© JUNGE FREIHEIT Verlag GmbH & Co. KG www.jungefreiheit.de 40/20 / 25. September 2020

Analysten und Leerverkäufer sind eine ernstzunehmende Größe
Wahre Saubermänner
Thomas Kirchner

Leerverkäufer verbuchen weitere Erfolge beim Aufdecken mutmaßlicher Betrugsfälle. Ihr Geschäft beruht auf dem Verkauf von Aktien, die sie für überbewertet halten und die sie nicht besitzen, sondern sich leihen müssen, um sie billiger wieder aufzukaufen, sobald die Kurse gefallen sind. Nachdem der Wirecard-Fall durch akribische Recherchen von Leerverkäufern und Financial Times-Journalisten aufgedeckt worden war (JF 28/20), stehen jetzt zwei weitere Börsenstars in der Kritik.

Bei Nikola, dem Elektro-Lkw-Startup aus Arizona, führte ein Bericht von Hindenburg Research am 10. September nicht nur zu einem Kurssturz der Aktie, sondern auch zum Abtritt des Milliardärs, Gründers und Aufsichtsratchefs Trevor Milton aus Utah.
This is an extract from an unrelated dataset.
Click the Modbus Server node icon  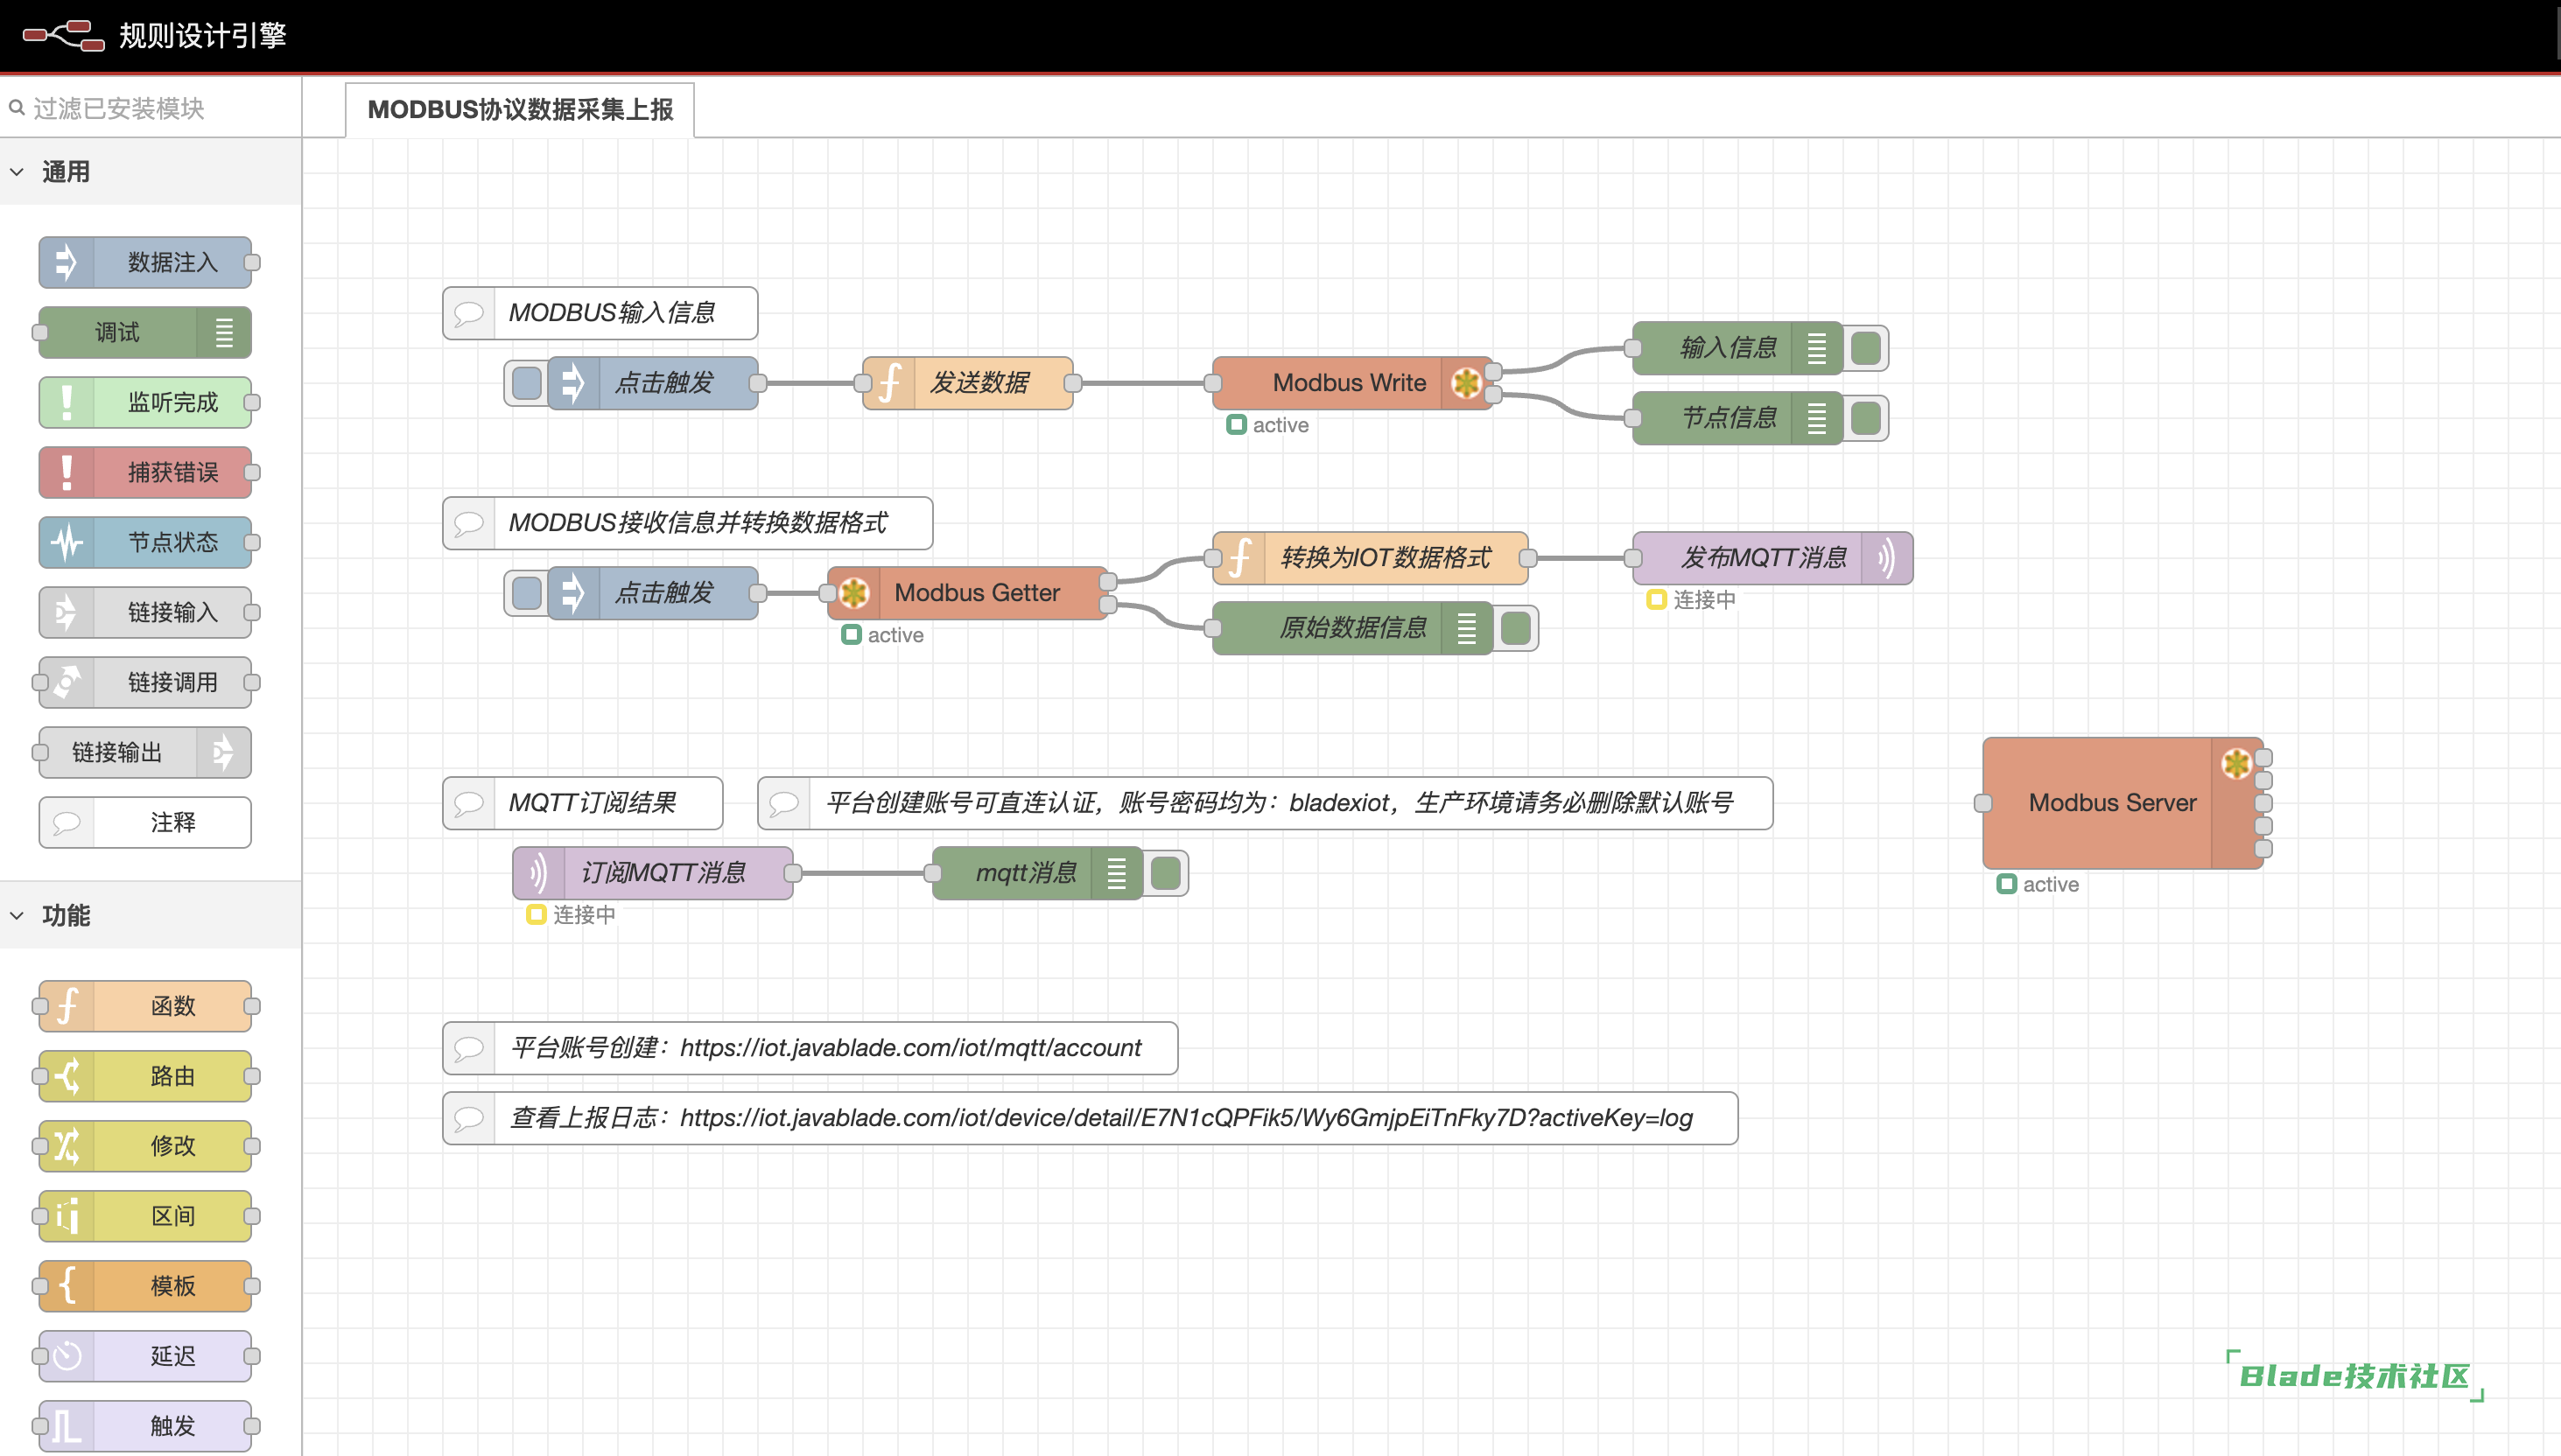(x=2236, y=764)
Angesichts des Marktwerts von 20 Milliarden Dollar könnten die Verluste der Anleger das Ausmaß von Wirecard übertreffen, sollten die Vorwürfe zum Entwicklungsfortschritt des Fahrzeugkonzepts stichhaltig sein.

In Deutschland ist der im MDax notierte Finanzdienstleister Grenke ins Visier von Leerverkäufern geraten: Um mehr als die Hälfte brach der Aktienkurs Mitte September ein, was einem Wertverlust von einer Milliarde Euro entsprach. Es trifft nun eine „saubere“ Vorzeigefima aus der zweiten Börsen-Liga, die 2019 Wacker Chemie (23 Produktionsstätten, Kunden in hundert Ländern) in den SDax verdrängte. Wie bei Nikola mußte auch hier Gründer Wolfgang Grenke den Aufsichtsratsvorsitz niederlegen. Pikant ist der Leerverkäufer: Das Analysehaus Viceroy Research von Fraser Perring hatte bereits bei Wirecard auf Unregelmäßigkeiten hingewiesen – und erhebt gegen die Grenke AG ähnliche Vorwürfe.

Liquide Mittel sollen nicht existieren oder „fehlen“. Aktiva seien überbewertet, und Wertberichtigungen seien auffällig niedrig. Die Grenke Bank AG könnte wegen Geldwäschevorwürfen ihre Lizenz verlieren, was aber derzeit kein deutscher Einzelfall ist. Kleine Kunden würden über den Tisch gezogen. Ein kompliziertes Unternehmensgeflecht und häufige Firmenkäufe rund um die Welt dienten angeblich der Verschleierung der Machenschaften. Die Grenke AG komme ohne Finanzvorstand aus und habe hohe Fluktuation im Aufsichtsrat.

2018 hatte die Staatsanwaltschaft München noch einen Strafbefehl wegen Marktmanipulation gegen Perring erlassen, nachdem er Betrugsvorwürfe gegen Wirecard erhoben hatte. Perring und ein „Komplize“ zahlten zur Einstellung des Verfahrens je eine fünfstellige Geldauflage. Bei Grenke sind die Behörden vorsichtiger: Zwar ermittelt die Staatsanwaltschaft Mannheim „in alle Richtungen,“ läßt also die Tür offen für Ermittlungen auch gegen Perring. Doch die Finanzaufsicht BaFin kündigte eine Untersuchung an. Die Wahrnehmung der Leerverkäufer ändert sich – von skrupellosen Spekulanten, die bestraft werden müssen, zu ernstzunehmenden Analysten.